**Task to carry out:** Take the entries below and write them out exactly, with each picture removed.

(Beginning of Records for the task)

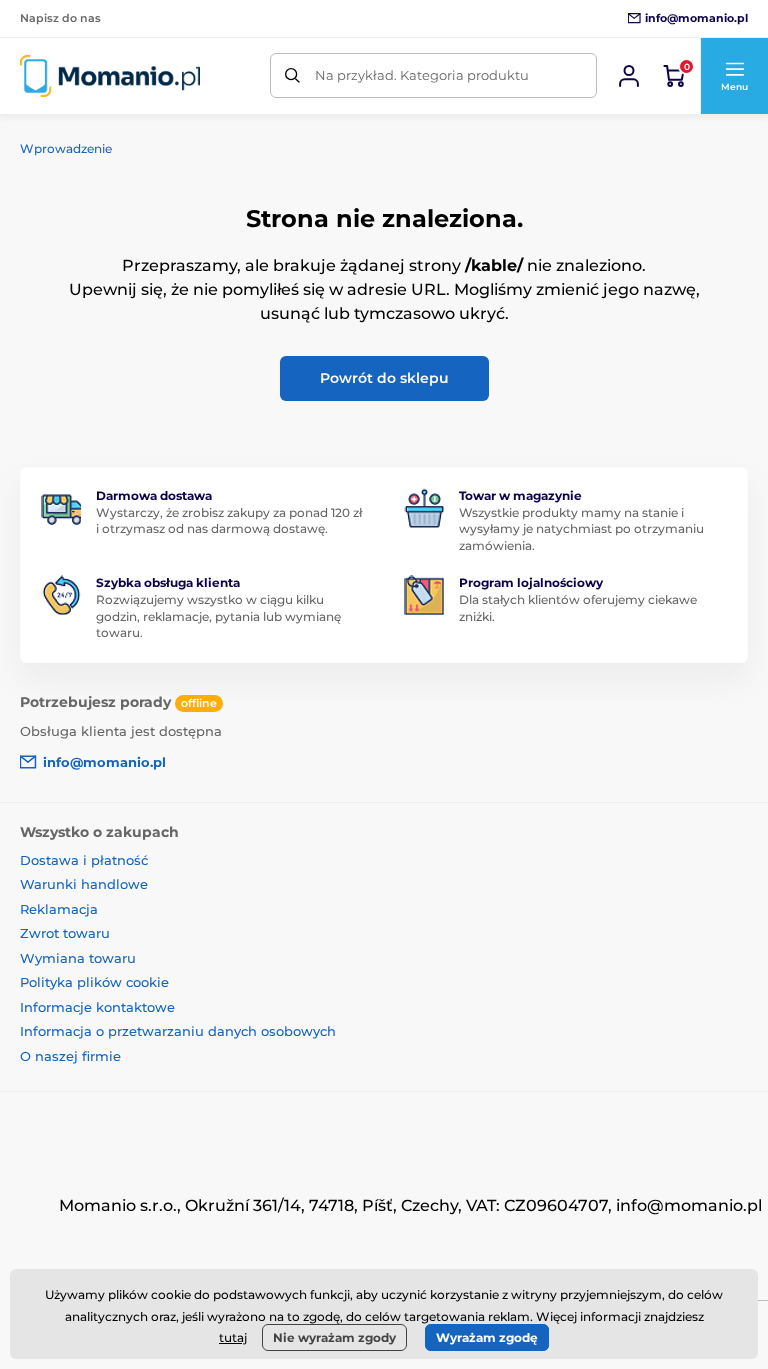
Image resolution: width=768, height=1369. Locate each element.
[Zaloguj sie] (629, 76)
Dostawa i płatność (84, 860)
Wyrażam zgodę (487, 1337)
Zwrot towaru (65, 933)
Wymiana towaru (78, 958)
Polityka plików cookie (94, 982)
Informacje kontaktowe (97, 1007)
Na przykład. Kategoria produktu (422, 75)
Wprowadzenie (66, 148)
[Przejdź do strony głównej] (110, 76)
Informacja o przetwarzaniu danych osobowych (178, 1031)
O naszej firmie (70, 1056)
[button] (734, 76)
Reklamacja (59, 909)
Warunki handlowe (84, 884)
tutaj (233, 1337)
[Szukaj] (292, 75)
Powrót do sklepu (384, 378)
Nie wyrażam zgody (334, 1337)
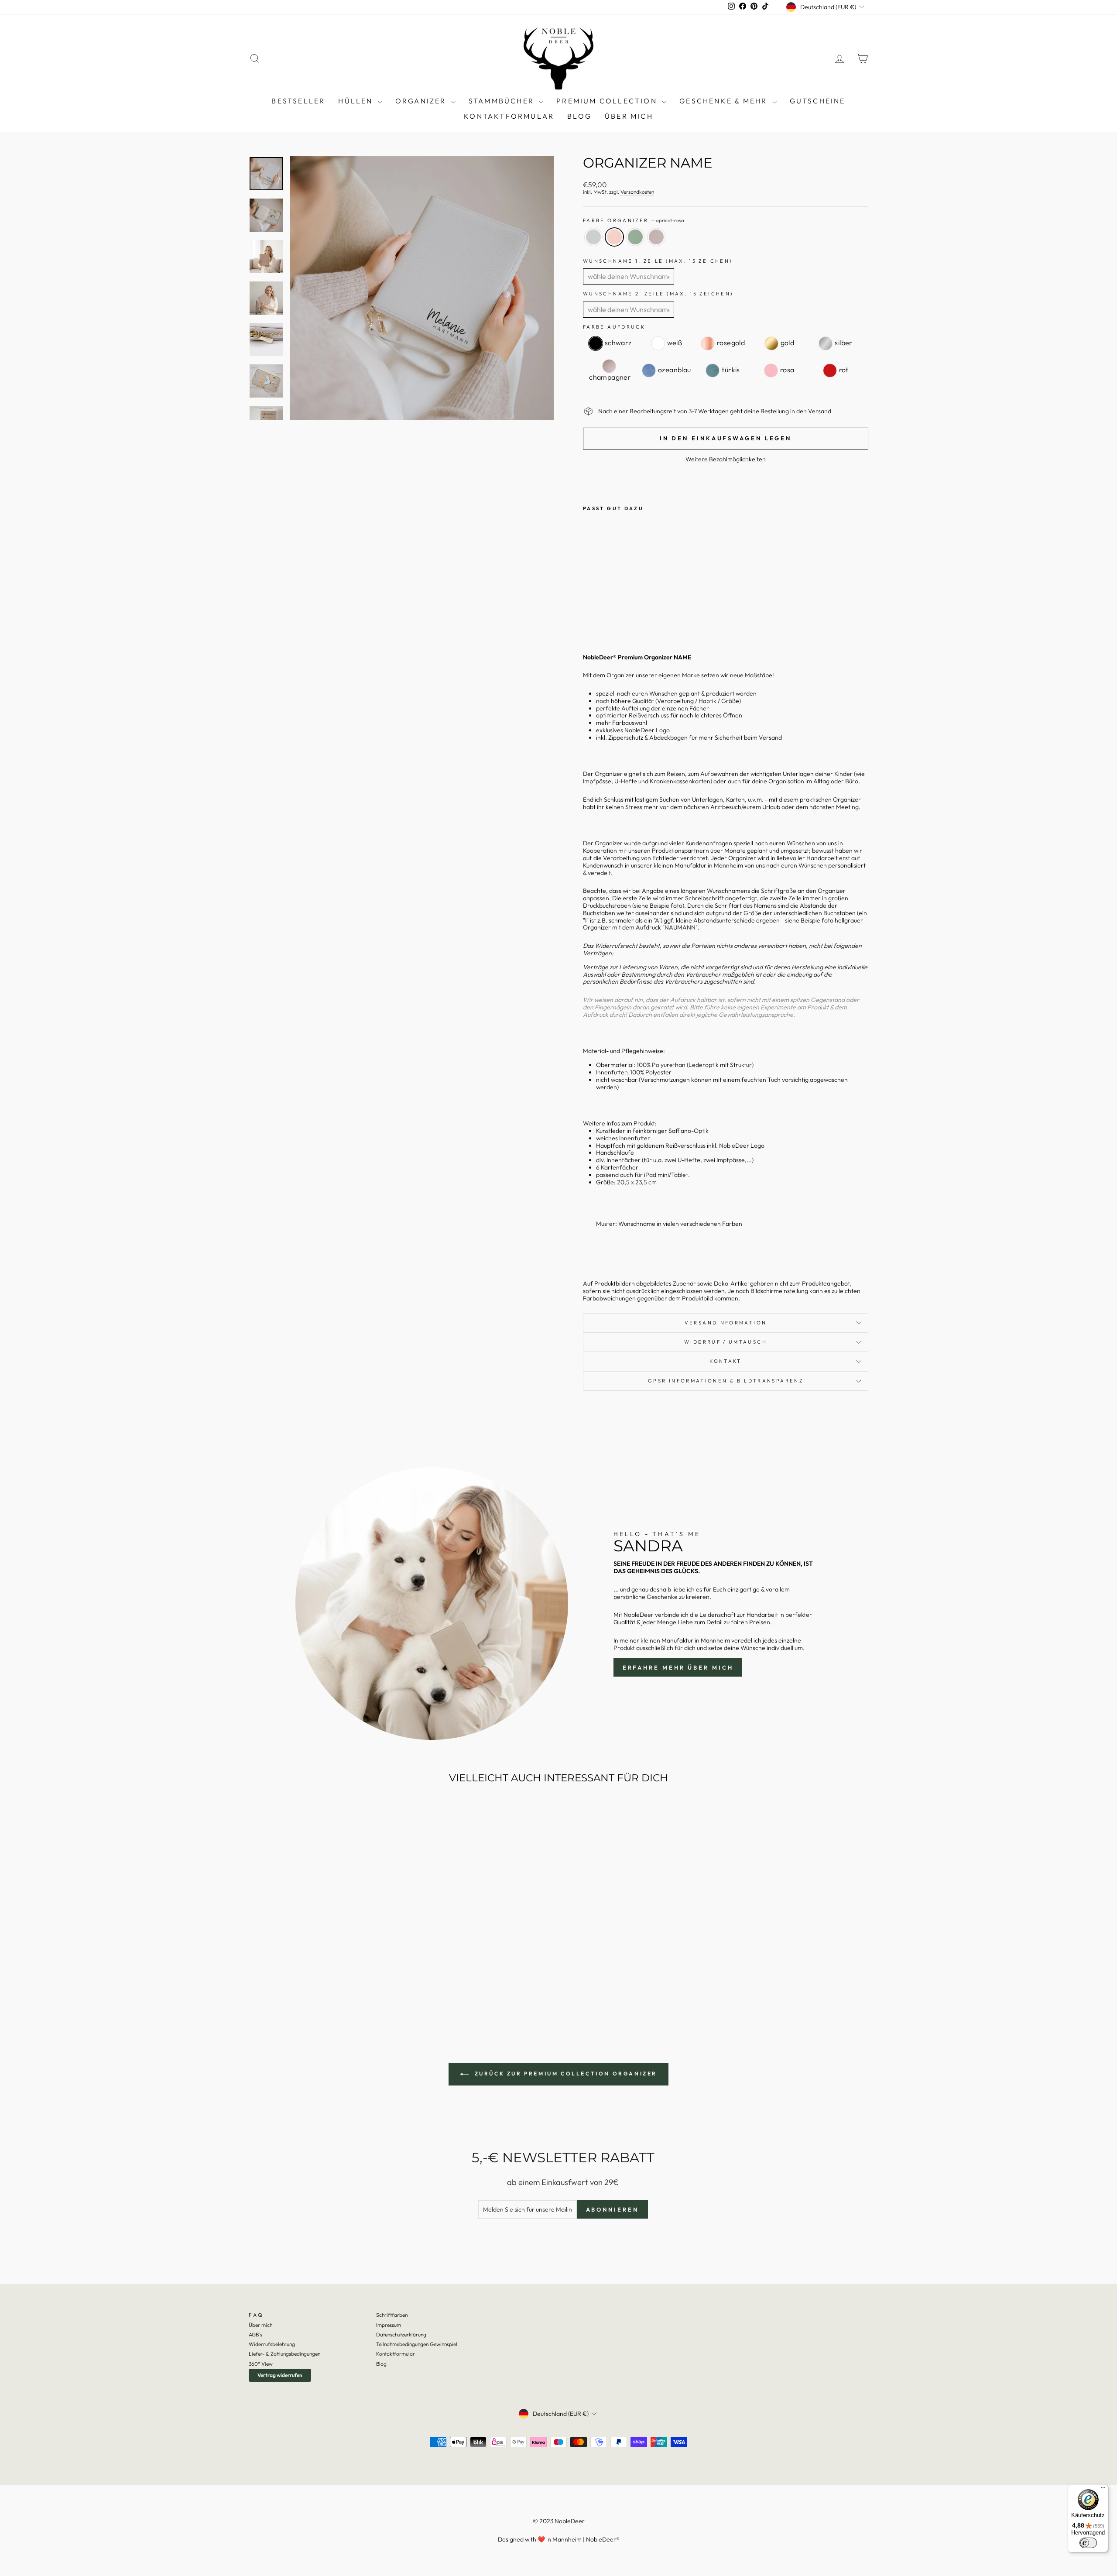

(End of Records for the task)

**Result of this task:**
Image resolution: width=768, height=1369. Locate each element.
[Zaloguj sie] (629, 76)
Dostawa i płatność (84, 860)
Wyrażam zgodę (487, 1337)
Zwrot towaru (65, 933)
Wymiana towaru (78, 958)
Polityka plików cookie (94, 982)
Informacje kontaktowe (97, 1007)
Na przykład. Kategoria produktu (422, 75)
Wprowadzenie (66, 148)
[Przejdź do strony głównej] (110, 76)
Informacja o przetwarzaniu danych osobowych (178, 1031)
O naszej firmie (70, 1056)
[button] (734, 76)
Reklamacja (59, 909)
Warunki handlowe (84, 884)
tutaj (233, 1337)
[Szukaj] (292, 75)
Powrót do sklepu (384, 378)
Nie wyrażam zgody (334, 1337)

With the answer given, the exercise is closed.